> **Work item**:
The required result is one figure, the count of lines below with the string "computer" in them.

> **Exercise material**:

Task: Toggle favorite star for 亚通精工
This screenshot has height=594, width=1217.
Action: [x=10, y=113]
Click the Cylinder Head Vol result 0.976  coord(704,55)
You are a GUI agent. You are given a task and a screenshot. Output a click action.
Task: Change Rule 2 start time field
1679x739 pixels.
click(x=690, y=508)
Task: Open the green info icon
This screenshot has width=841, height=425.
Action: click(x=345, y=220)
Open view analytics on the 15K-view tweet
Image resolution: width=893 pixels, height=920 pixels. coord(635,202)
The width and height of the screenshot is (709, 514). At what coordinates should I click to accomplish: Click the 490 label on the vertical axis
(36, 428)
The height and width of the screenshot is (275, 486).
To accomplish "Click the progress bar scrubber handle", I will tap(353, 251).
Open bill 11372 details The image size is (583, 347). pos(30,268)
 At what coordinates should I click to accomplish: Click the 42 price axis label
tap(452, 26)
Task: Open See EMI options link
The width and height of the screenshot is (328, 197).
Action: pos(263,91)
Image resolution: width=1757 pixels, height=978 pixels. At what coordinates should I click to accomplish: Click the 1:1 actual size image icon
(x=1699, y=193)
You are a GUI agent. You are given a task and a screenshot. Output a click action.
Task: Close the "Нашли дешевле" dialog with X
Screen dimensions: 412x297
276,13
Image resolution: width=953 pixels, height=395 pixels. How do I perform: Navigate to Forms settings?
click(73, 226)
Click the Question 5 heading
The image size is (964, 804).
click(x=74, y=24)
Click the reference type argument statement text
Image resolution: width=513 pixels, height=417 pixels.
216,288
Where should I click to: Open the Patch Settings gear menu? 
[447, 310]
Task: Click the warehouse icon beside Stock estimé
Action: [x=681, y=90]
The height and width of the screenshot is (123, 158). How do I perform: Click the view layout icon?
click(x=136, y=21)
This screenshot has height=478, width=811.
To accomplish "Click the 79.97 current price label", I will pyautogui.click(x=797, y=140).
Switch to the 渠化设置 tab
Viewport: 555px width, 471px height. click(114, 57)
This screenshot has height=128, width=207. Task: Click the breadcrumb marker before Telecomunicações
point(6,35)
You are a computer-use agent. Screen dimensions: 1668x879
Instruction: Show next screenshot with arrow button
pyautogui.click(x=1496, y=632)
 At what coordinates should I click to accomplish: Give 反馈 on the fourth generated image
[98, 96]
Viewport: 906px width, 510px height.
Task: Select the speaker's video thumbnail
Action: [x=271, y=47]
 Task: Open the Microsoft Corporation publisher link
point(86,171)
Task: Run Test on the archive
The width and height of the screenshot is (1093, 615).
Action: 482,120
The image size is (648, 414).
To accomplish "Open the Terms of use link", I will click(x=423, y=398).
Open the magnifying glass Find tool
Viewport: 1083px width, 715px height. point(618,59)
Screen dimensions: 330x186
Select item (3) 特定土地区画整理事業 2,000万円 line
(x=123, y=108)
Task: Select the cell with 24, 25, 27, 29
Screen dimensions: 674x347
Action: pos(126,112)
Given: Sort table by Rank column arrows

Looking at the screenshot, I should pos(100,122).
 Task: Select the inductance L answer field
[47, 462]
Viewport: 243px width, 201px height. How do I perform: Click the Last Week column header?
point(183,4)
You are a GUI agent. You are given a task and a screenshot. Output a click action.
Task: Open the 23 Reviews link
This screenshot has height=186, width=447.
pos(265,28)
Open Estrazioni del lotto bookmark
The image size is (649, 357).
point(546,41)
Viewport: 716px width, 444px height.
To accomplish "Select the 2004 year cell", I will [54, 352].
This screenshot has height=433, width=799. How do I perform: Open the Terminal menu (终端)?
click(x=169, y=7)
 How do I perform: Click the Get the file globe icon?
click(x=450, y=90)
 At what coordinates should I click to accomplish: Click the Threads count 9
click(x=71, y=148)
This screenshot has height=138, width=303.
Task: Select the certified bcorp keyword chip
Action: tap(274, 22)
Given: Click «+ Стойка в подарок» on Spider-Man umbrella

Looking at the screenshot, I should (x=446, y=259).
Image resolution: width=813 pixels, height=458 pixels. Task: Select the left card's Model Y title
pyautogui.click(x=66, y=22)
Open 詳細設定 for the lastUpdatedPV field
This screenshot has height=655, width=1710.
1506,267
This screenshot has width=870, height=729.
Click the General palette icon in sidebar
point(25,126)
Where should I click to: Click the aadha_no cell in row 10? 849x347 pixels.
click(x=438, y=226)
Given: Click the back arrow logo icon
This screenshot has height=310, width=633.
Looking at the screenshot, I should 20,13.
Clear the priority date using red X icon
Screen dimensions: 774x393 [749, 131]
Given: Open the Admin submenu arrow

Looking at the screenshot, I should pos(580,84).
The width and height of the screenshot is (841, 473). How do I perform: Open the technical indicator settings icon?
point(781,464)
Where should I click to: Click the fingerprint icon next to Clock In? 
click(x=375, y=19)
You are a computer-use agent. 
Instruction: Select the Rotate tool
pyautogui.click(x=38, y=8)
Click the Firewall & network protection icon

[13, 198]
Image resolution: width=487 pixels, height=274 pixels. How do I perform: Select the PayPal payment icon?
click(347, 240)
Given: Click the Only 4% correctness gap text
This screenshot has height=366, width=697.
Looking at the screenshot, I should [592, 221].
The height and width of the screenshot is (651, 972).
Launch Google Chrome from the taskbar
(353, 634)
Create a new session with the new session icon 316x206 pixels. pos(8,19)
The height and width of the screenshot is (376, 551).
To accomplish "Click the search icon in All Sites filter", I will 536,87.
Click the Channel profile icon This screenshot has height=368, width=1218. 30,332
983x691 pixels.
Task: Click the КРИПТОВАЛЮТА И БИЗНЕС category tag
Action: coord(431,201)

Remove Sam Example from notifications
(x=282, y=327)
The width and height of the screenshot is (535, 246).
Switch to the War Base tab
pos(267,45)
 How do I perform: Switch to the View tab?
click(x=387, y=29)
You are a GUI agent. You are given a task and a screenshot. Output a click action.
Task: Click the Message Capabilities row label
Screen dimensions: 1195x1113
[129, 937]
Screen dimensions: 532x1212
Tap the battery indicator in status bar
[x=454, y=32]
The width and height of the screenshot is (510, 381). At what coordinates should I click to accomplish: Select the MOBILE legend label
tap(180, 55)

> **Solution to the problem**:
2